Like the Cubs, whose games are a summer staple on WGN, O’Dell’s continued success is a major reason the station has been Chicago’s top billing radio outlet in recent years. Overall, it took in more than $48 million in revenue last year.
O’Dell snared a market-leading 8.3 percent share of morning listeners age 12 and older in the fall 2006 ratings, the most recent quarterly figures from Arbitron. He has been the market’s top morning personality since succeeding Bob Collins, who died in a February 2000 small plane crash. Collins was No. 1 for 14 years. Wally Phillips, who preceded Collins in the job, was tops dating all the way back to the late 1960s.
In other words, WGN’s wake-up slot historically has been a virtual throne in local radio, and only three–all promoted from within–have sat upon it over the last 40 years or so.
Steve Cochran, whose current WGN deal lapses in March, is seen as O’Dell’s most likely in-house successor. Both Steve Mandell, who is Cochran’s agent and trying to work out a new deal, and Tom Langmyer, WGN’s vice president and general manager, declined to comment.
But if WGN were to lose Cochran or the station decided to cast a wider net, who knows who could wind up replacing O’Dell?

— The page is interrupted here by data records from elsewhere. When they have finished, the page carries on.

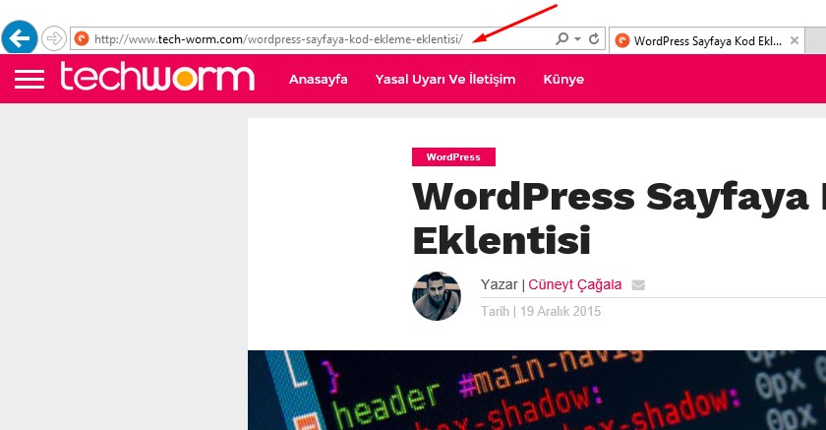Open the Yasal Uyarı Ve İletişim page

[445, 80]
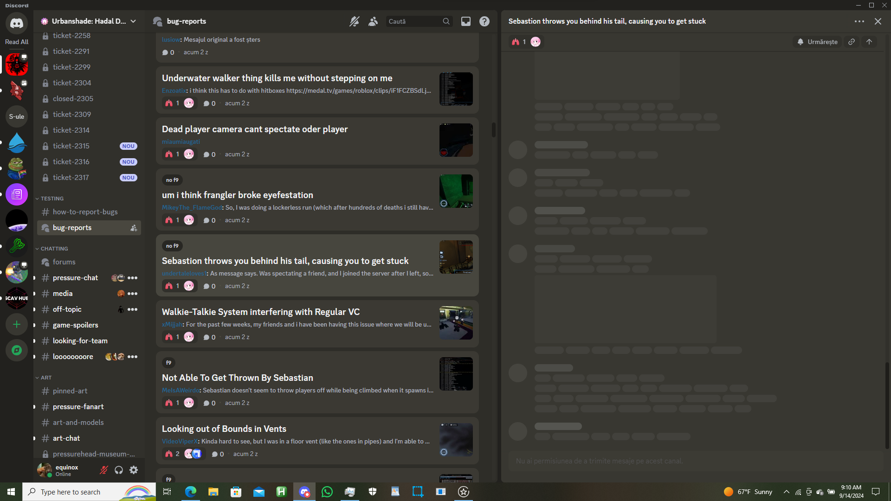Screen dimensions: 891x501
Task: Toggle the Urmărește follow button
Action: pos(817,42)
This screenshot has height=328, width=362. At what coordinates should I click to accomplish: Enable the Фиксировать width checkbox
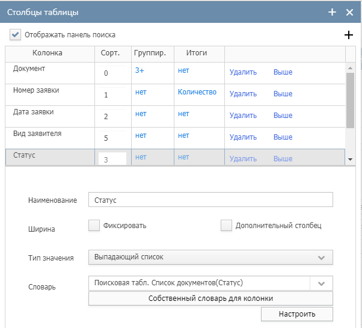[x=94, y=226]
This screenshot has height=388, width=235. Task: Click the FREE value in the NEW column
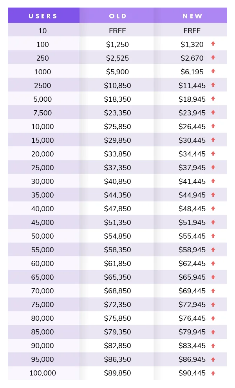[x=192, y=31]
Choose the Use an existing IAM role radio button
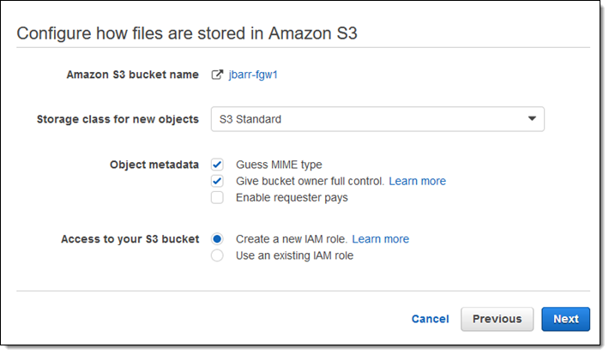 (218, 255)
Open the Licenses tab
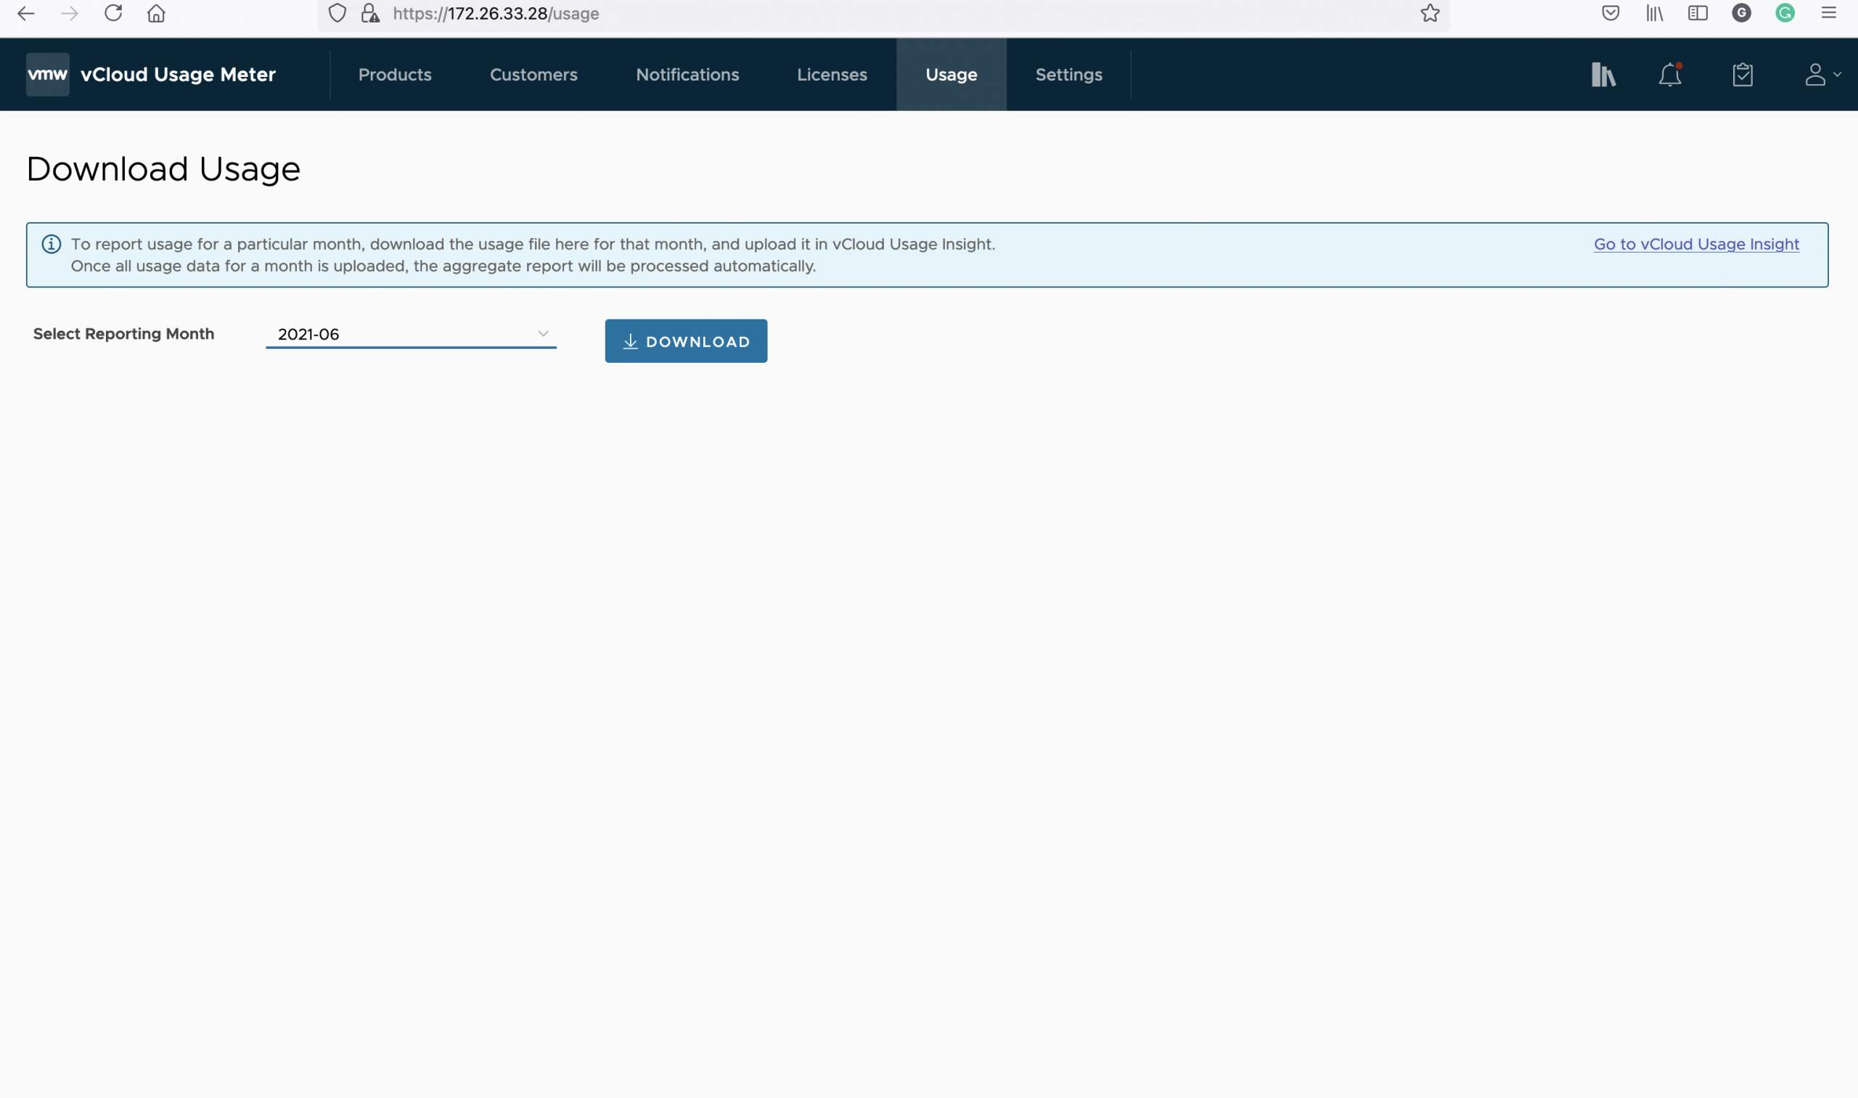 pos(832,75)
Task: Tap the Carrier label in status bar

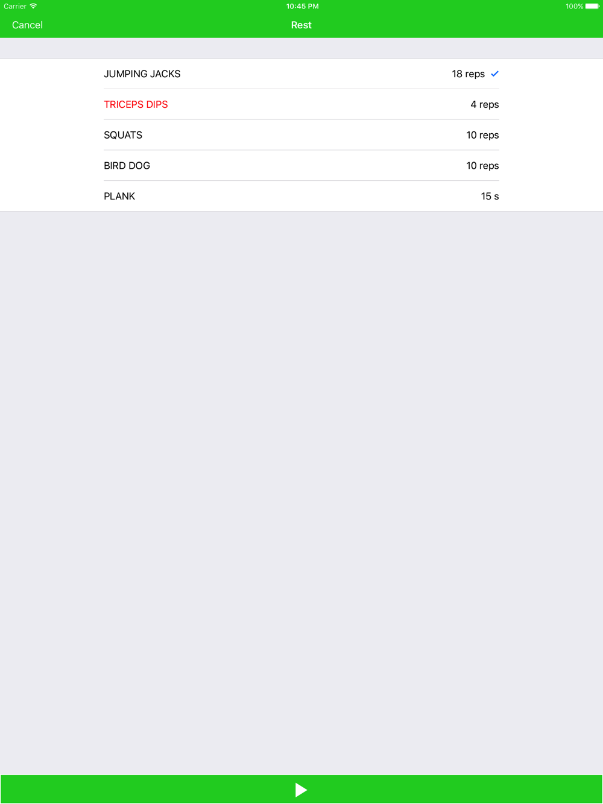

Through the decades nearly every successful radio voice in town has been mentioned as a potential candidate for the WGN morning slot, including Steve Dahl, Jonathon Brandmeier and Bob Sirott, though obviously openings don’t often occur and the station has done well eschewing outsiders.

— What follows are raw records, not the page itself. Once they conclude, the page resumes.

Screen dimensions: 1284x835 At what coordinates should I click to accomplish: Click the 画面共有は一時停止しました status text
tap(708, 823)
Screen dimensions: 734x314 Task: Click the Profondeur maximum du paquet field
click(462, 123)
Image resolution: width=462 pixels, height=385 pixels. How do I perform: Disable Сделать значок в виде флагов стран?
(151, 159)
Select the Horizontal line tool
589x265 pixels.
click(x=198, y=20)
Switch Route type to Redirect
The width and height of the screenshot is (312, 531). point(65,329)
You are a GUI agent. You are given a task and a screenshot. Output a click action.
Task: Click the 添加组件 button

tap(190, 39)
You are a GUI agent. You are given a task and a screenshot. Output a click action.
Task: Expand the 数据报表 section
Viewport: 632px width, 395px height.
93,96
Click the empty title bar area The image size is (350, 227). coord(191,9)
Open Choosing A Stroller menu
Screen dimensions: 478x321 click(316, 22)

Possible change on the morning shift gets talked about as a chance to broaden WGN’s audience, perhaps lure younger listeners. Ongoing success, however, has encouraged the station to resist such urges.
There’s an old saying about not fixing something until it’s broken. But then there’s also an adage about quitting while you’re ahead, and very few folks actually pull it off.

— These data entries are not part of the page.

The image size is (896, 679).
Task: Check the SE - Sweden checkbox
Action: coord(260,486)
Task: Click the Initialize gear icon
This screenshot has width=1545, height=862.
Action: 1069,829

“People kind of think I’m crazy for thinking this, but I’m very much at peace with it,” O’Dell said of his plan. “I don’t want to stay past my due time. I’ve told my wife, if I’ve outlived this thing and I’m not as good as I should be, bring out the hook and drag me out of here. Too many people stay after they shouldn’t. It’s a tough biz, and getting up at 2 in the morning grates on you after a while.”
And what if the company offered a huge amount of money for him to stick around?
“You and I work for the Tribune. You know that doesn’t happen,” O’Dell said with the laugh of someone for whom that probably no longer matters.
AT LEAST WEAR A COAT THIS TIME, OK? Weather guy Dave Price, the one-time WBBM-Ch. 2 personality whose local on-air antics included standing in the rain sans umbrella or slicker at a Bears preseason game, returns to town Tuesday as part of CBS’ run-up to the Bears’ Super Bowl appearance. He’ll do reports for “The Early Show” in front of Millennium Park’s iconic Cloud Gate.
READING DEFENSES: Regardless of whether the Bears win or lose the Super Bowl, the Chicago Tribune intends to come out ahead. The paper has contracted with Triumph Books to put out a post-Super Bowl book to be released three days after the Feb. 4 game in Miami.
Triumph says the quickie book, with an initial press run of 100,000, will be called either “Bears: Super Bowl Champions” or “Bears: Tribute to a Fine Season.” You can guess which title goes with which outcome. (Just asking, but if the Bears lose to the Colts, wouldn’t a better title be, “Tangled Up in Blue”?)
Triumph also has cut a deal with the Colts organization for a book in the event favored Indianapolis beats the Bears.